3.2 Mood and stock return

The psychological insights regarding mood have been applied to financial decision making. Individuals in positive mood appear to exhibit higher financial risk tolerance than individuals in negative mood (Grable and Roszkowski, 2008). While several of the mood proxies have been tested specifically in a financial markets context, positive mood is related to positive short-term stock return and negative mood to negative short-term stock return (e.g. Dichev and Janes, 2003; Hirshleifer and Shumway, 2003; Kamstra et al., 2003).

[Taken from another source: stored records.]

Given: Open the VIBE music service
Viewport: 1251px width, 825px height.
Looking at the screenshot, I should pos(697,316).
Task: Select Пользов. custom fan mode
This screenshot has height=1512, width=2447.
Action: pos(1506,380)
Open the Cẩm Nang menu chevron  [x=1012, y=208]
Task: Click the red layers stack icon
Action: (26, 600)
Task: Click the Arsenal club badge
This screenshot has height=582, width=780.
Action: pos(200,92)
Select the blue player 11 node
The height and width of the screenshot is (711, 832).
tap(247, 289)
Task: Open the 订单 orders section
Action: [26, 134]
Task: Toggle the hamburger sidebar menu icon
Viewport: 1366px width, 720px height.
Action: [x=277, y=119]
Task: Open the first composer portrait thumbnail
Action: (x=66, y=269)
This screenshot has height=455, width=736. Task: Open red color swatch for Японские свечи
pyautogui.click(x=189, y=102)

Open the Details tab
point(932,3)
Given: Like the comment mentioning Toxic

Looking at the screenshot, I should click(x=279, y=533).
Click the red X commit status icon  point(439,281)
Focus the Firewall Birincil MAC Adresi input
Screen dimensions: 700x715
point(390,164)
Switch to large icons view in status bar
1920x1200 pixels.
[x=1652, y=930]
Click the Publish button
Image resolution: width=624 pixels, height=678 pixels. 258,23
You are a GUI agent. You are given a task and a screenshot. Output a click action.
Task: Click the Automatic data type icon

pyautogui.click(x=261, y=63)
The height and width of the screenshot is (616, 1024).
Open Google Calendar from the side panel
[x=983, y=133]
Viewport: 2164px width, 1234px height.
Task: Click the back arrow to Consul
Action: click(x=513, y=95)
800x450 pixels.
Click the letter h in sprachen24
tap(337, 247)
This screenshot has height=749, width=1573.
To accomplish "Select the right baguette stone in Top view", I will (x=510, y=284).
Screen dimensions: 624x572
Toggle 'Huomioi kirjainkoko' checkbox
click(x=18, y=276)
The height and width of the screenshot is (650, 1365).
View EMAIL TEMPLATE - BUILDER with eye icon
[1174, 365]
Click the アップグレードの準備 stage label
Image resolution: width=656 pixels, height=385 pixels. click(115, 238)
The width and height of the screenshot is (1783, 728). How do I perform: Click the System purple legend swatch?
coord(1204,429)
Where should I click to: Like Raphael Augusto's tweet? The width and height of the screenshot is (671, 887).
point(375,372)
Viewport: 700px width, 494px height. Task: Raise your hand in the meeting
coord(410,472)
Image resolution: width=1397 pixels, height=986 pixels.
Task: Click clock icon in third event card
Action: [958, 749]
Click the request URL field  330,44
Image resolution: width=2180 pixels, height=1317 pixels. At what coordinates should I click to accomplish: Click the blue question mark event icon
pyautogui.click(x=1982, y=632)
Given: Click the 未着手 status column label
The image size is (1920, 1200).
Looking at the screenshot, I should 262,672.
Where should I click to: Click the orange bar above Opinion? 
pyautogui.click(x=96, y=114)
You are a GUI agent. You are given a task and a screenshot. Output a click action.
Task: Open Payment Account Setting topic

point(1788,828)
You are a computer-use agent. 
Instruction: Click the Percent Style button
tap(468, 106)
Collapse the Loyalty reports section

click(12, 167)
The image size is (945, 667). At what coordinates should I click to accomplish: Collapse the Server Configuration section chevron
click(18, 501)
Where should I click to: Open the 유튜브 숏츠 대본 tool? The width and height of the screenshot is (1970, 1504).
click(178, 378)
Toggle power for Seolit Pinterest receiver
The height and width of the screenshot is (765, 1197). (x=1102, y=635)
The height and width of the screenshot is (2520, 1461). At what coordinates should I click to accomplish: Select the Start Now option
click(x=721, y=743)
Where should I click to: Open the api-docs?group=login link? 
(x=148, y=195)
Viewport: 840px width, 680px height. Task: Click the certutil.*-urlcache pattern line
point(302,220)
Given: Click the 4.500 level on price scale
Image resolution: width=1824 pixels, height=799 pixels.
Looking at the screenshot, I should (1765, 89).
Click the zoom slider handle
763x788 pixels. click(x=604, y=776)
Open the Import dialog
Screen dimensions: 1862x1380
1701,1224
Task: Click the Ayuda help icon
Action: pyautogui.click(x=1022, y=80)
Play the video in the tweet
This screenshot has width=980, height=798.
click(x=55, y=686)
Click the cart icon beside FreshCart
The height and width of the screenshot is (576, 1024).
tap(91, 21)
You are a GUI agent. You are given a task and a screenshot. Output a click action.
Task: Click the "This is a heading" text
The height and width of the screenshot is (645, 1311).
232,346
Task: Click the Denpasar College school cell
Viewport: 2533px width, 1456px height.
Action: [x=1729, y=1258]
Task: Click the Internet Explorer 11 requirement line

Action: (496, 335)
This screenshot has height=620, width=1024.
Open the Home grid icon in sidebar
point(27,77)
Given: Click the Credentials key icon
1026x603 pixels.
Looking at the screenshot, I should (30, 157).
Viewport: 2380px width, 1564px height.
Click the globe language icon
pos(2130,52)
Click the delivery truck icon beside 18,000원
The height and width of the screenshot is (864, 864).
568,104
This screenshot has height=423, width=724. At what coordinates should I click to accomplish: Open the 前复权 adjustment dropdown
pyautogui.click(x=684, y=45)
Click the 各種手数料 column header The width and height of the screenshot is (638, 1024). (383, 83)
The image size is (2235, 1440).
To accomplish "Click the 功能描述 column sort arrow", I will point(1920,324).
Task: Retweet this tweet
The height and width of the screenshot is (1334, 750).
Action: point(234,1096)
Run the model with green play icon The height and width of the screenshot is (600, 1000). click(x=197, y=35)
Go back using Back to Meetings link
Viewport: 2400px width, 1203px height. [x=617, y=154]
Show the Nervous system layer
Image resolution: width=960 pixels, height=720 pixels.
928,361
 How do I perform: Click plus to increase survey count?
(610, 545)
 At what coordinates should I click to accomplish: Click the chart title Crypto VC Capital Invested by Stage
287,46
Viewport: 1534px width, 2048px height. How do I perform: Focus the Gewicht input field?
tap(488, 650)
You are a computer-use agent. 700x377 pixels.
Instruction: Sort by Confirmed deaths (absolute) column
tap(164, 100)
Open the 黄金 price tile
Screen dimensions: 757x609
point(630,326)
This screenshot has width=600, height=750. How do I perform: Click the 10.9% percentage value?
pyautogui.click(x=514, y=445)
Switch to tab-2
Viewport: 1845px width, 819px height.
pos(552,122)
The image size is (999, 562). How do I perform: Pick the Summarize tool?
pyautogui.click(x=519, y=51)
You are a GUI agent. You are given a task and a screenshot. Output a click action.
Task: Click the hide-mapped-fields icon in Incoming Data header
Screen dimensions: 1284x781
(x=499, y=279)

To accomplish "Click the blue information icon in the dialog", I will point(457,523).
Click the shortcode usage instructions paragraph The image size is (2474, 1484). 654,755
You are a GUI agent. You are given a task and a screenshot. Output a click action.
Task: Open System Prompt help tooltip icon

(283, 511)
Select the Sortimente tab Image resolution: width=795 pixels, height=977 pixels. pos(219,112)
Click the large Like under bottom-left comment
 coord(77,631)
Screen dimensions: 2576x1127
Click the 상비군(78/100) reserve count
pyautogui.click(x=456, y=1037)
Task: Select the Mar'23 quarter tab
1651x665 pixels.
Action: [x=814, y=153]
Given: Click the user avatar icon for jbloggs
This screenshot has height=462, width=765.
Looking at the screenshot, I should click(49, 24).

The concept of mood beta quantifies the sensitivity of an individual stock’s return to changes in mood (Hirshleifer et al., 2018). The return attributable to mood represents a deviation from fundamental value (Lahav and Meer, 2012), with the effect of mood on stock return resulting from changes in the risk aversion of investors, rather than changes in expected future cash flows (Harding and He, 2016).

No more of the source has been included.